Two mostly cinéma vérité documentaries closely follow key figures through wrenching legal cases.
Accept The Call
Singaporean immigrant director Eunice Lau empathetically listens to Somali Sufi refugee father and educator Yusuf Abdurahman in Minnesota as he struggles to understand how his teenage son Zacharia was radicalized by ISIS. Mending their estrangement, he helps his imprisoned son find the words on the telephone to assess the combined pressures of American racism and their Muslim community’s change to Sunni Wahhabism exported from Saudi Arabia.

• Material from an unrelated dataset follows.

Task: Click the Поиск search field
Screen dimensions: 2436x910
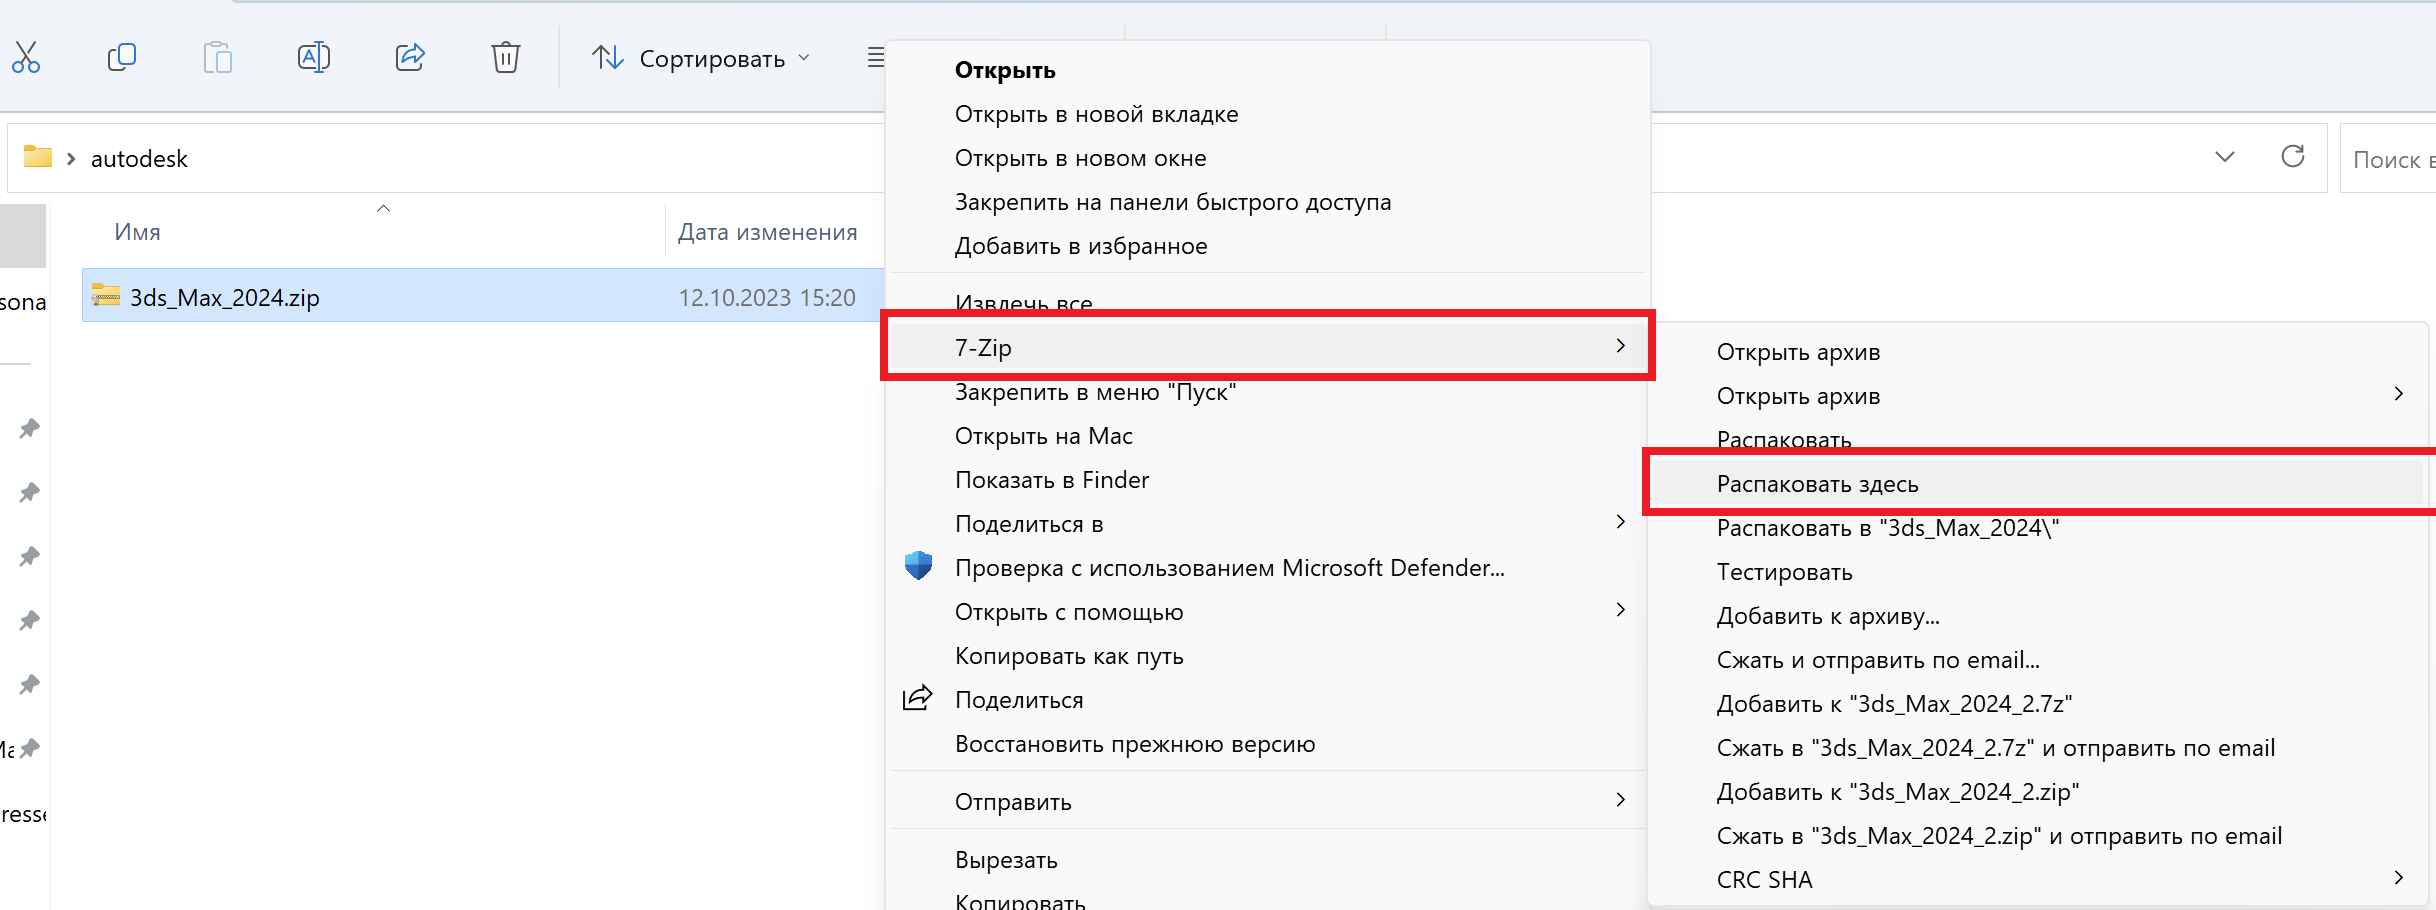Action: (x=2390, y=159)
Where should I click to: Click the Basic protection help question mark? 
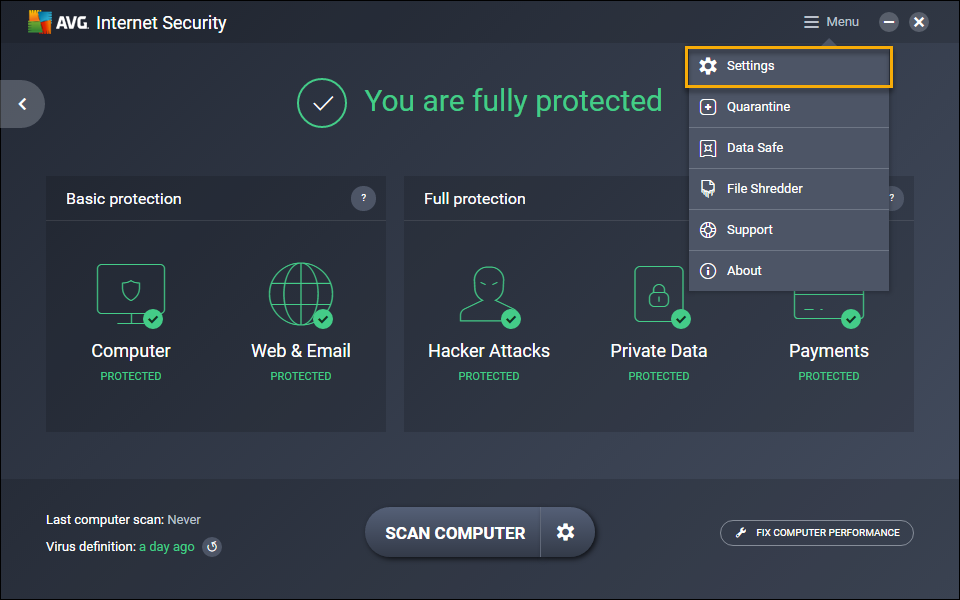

Lea Tsemel is the only lawyer defending Palestinians in Israeli courts. American-Israeli co-director Rachel Leah Jones, with French-born cinematographer/co-director Philippe Bellaïche, take an admiring biography inside halls and offices during two of her most problematic cases in 50 years of determined defense. Caught with weapons, the 13-year-old boy and depressed young bride are respected under news collages and drawings. Tsemel is frankly practical, but warmly maternal, advising families of what limits she can achieve in audaciously confronting media storms and the legal system.
The Sweet Requiem
In one of two docu-dramas screening, co-directors Ritu Sarin and Tenzing Sonam from India create heartbreaking composites of Tibetans in exile since China’s 1950 invasion and continuing repression. Beyond political resistance and physical hardship endured by Gompo (Jampa Kalsang), Dolkar (Tenzin Dolker) suffers the second generation’s anguish from growing up without family, language, and culture. Returns to IFC Center July 12.
Look for these selections playing in HRW Film Festivals during the year in over 20 cities.